Rocca San Giovanni. Bellucci, titolare del parco: «Sono scioccato, spero si tratti solo di un errore»

ROCCA SAN GIOVANNI. Quando hanno aperto la busta della fattura dell'energia elettrica, ai gestori dello Zoo d'Abruzzo di Rocca San Giovanni è mancato letteralmente il fiato: 200.954,98 euro di bolletta, per giunta da pagare entro il 15 novembre.
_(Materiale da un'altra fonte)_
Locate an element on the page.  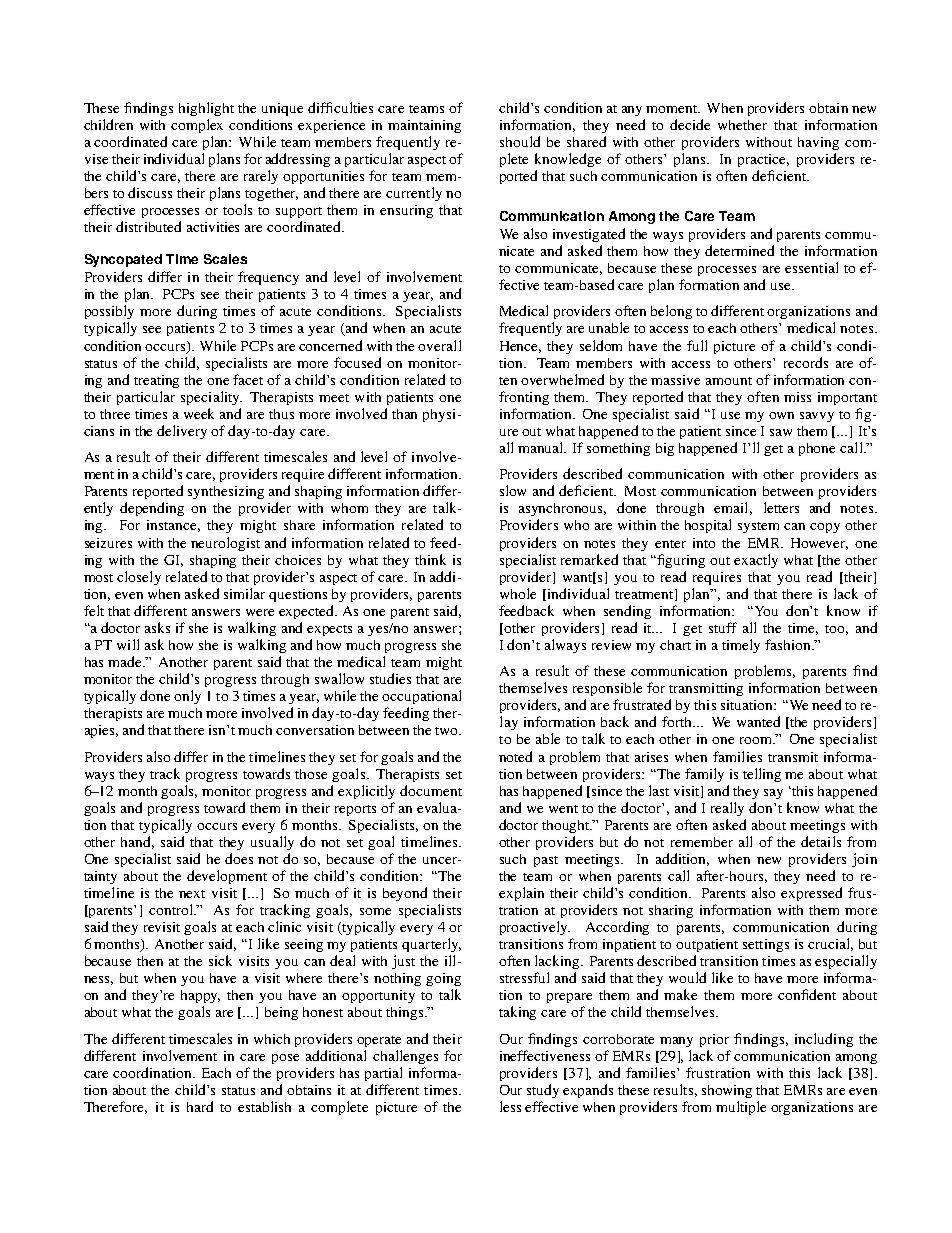
complex is located at coordinates (197, 126).
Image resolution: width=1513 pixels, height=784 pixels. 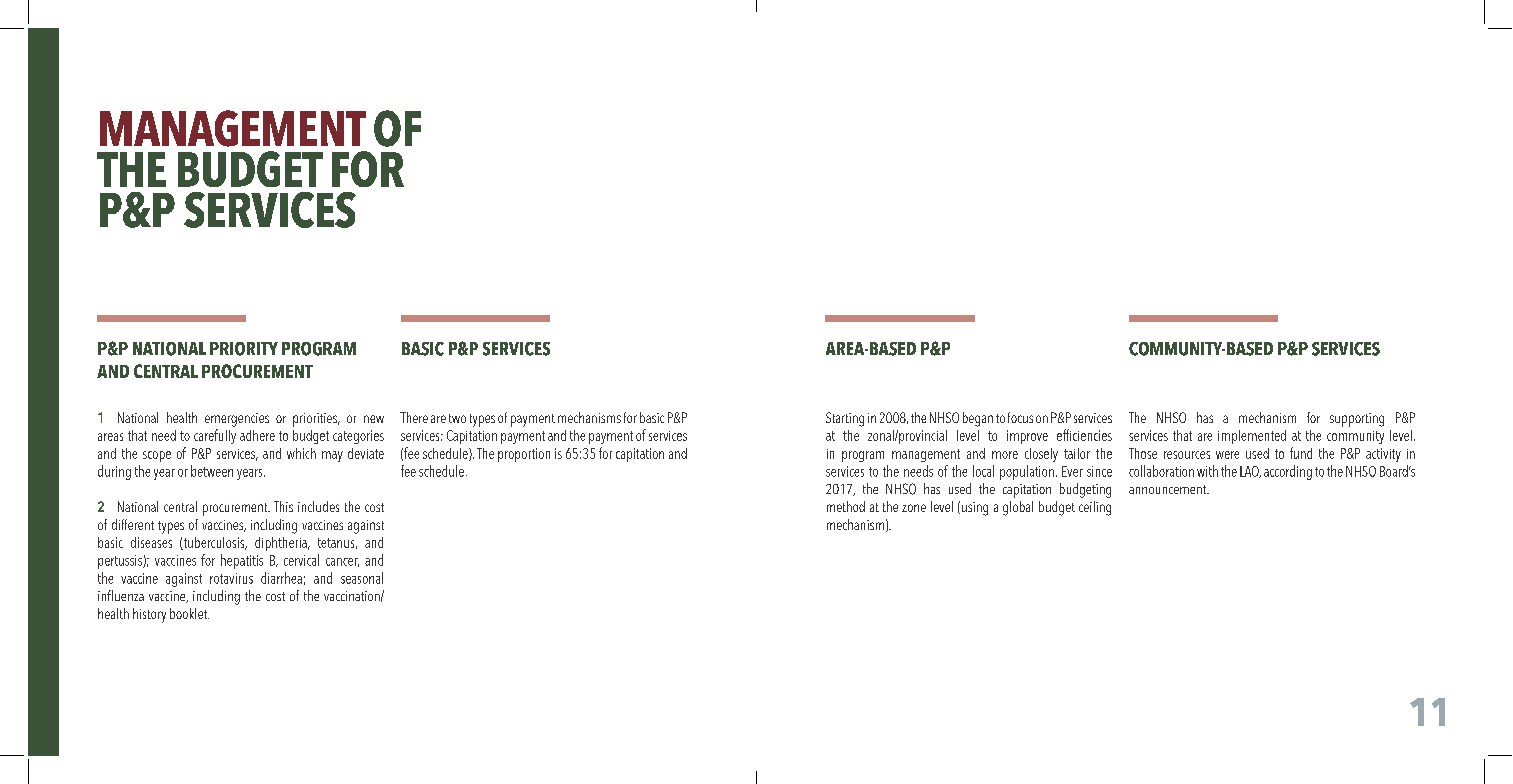 What do you see at coordinates (1357, 420) in the document?
I see `supporting` at bounding box center [1357, 420].
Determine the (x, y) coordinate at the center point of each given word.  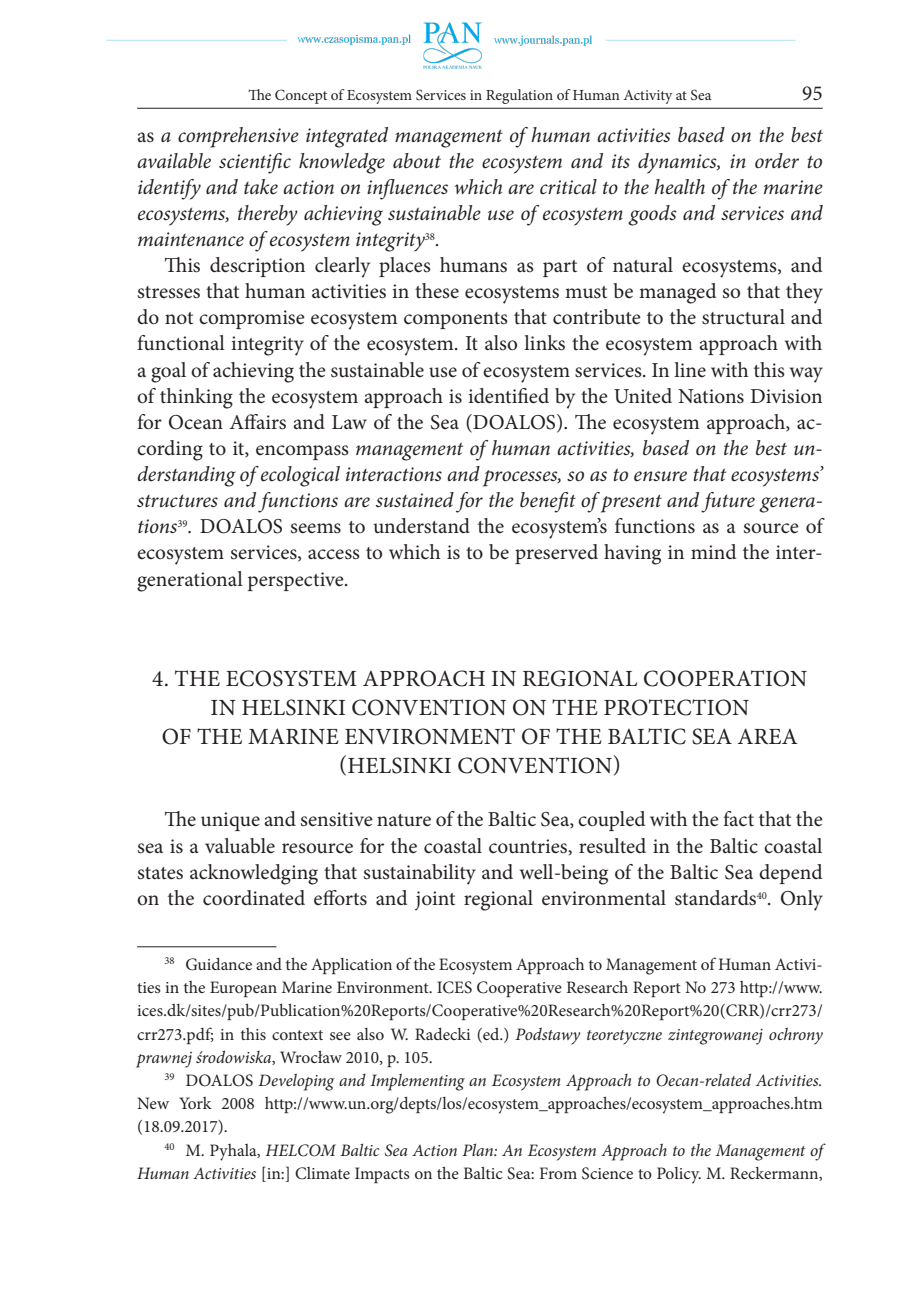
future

I rincari ci sono stati e hanno concorso quasi a raddoppiare le tariffe, e la struttura, unica del suo genere in Abruzzo, fa girare di molto i contatori ogni mese, ma 200mila euro tutti insieme da pagare forse allo Zoo d'Abruzzo non li hanno mai visti nemmeno in dieci anni di attività. È quello che è capitato nel parco di contrada Scalzino che, negli anni, è cresciuto fino ad ottenere la qualifica di giardino zoologico.
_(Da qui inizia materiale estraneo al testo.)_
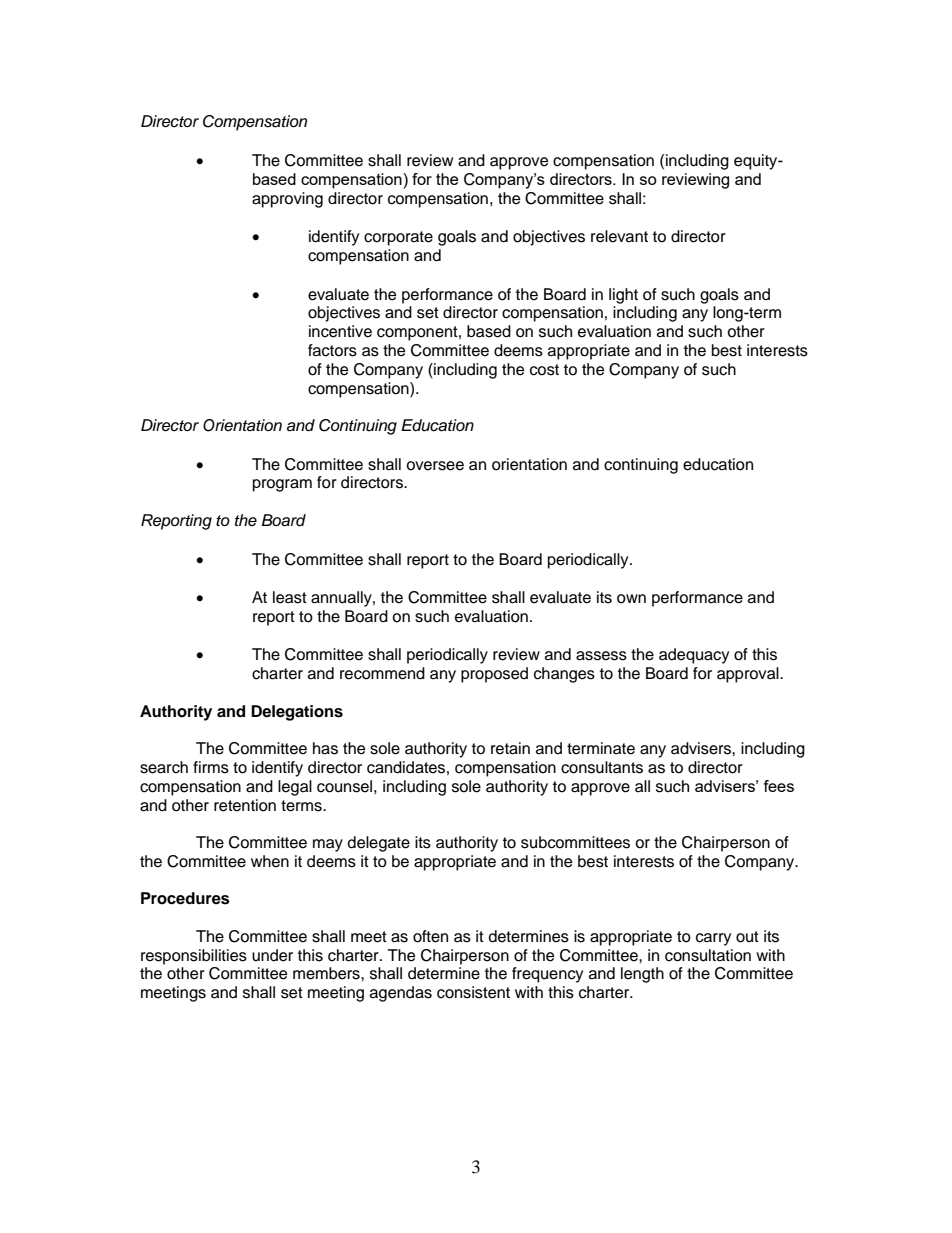 The width and height of the screenshot is (952, 1233). What do you see at coordinates (378, 844) in the screenshot?
I see `delegate` at bounding box center [378, 844].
«Sono rimasto scioccato», racconta il titolare, Mario Bellucci, «la busta l'ha aperta la mia segretaria, se l'avessi aperta io non so cosa sarebbe successo. Fortuna che non abbiamo mai fatto addebitare le bollette sul conto corrente perché io ho sempre voluto analizzare ogni spesa e le uscite, altrimenti chi sarebbe corso dietro alla società e come avremmo mai potuto riottenere i soldi?». «Si tratta chiaramente di un errore di cui si sta occupando il mio commercialista», aggiunge Bellucci, «ma trovo incredibile che un'azienda del genere, (la Hera luce e gas, ndc) che conta milioni di utenti, possa emettere una simile fattura sulla base di letture del contatore totalmente errate, e senza controlli adeguati prima dell'invio al cliente. Peraltro veniamo da un anno e mezzo di chiusure a causa della pandemia e, come aziende private, da mille difficoltà che ancora oggi stiamo vivendo». Lo Zoo d'Abruzzo è abituato a bollette particolarmente salate per gestire al meglio tutte le attività necessarie alla cura di circa 250 animali. «In media paghiamo circa 2mila euro al mese», spiega ancora Bellucci, «una cifra considerevole, ma che è migliorata sensibilmente da quando utilizziamo dei pannelli solari. Prima infatti pagavamo 4mila euro al mese, ma non potremmo mai arrivare a spendere 200mila euro di energia elettrica». Il giardino zoologico, con i suoi 20mila metri quadri di aree pic nic all'aperto, resta operativo fino al 6 gennaio solo il sabato e la domenica. Poi ci si prepara all'inverno con gli animali più sensibili che avranno reparti interni riscaldati, diete speciali per le temperature rigide e il letargo di alcuni mammiferi. La struttura riaprirà i battenti a marzo. (d.d.l.)